**EXERCISE:**
Search the entries for the word "width" and copy each line that has it.

**RECORDS FOR THE EXERCISE:**

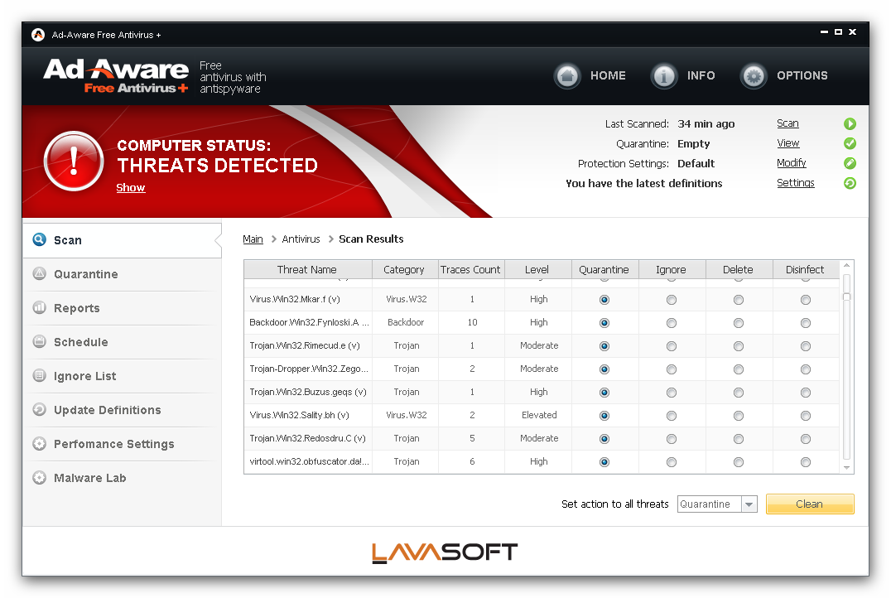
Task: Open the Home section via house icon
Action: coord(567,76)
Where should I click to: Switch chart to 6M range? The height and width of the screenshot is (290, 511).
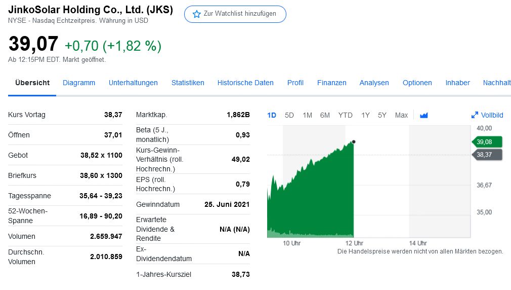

---

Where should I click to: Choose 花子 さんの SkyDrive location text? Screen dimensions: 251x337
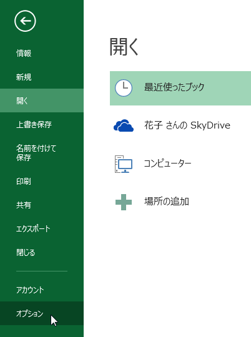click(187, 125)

...

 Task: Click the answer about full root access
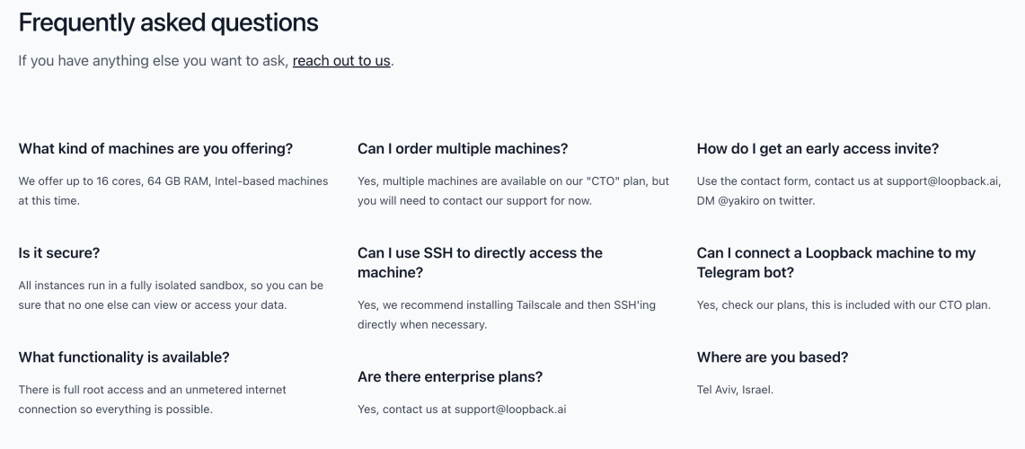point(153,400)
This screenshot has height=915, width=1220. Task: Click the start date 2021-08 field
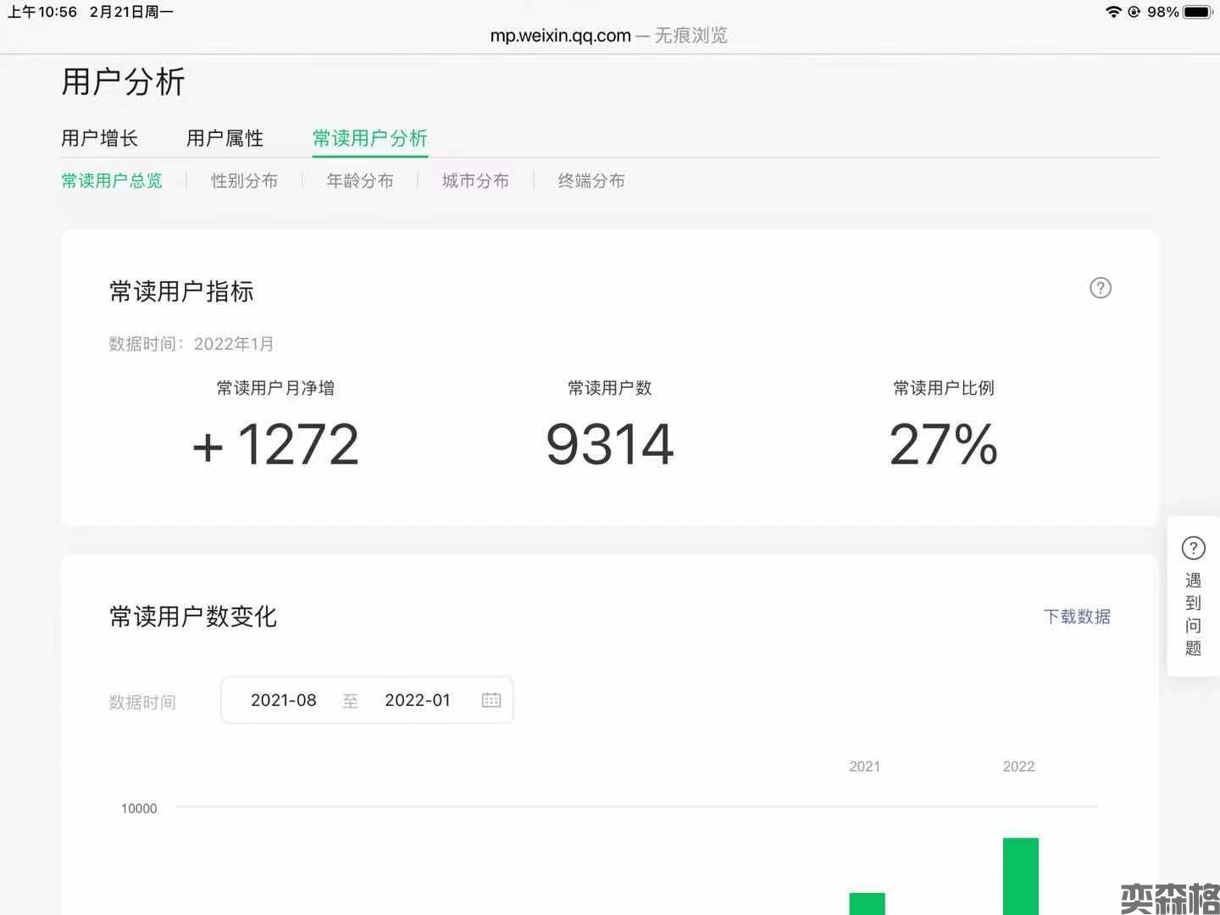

**EXPECTED ANSWER:**
Where should I click to: Switch chart to 6M range? The height and width of the screenshot is (290, 511).
This screenshot has height=915, width=1220. Task: Click the start date 2021-08 field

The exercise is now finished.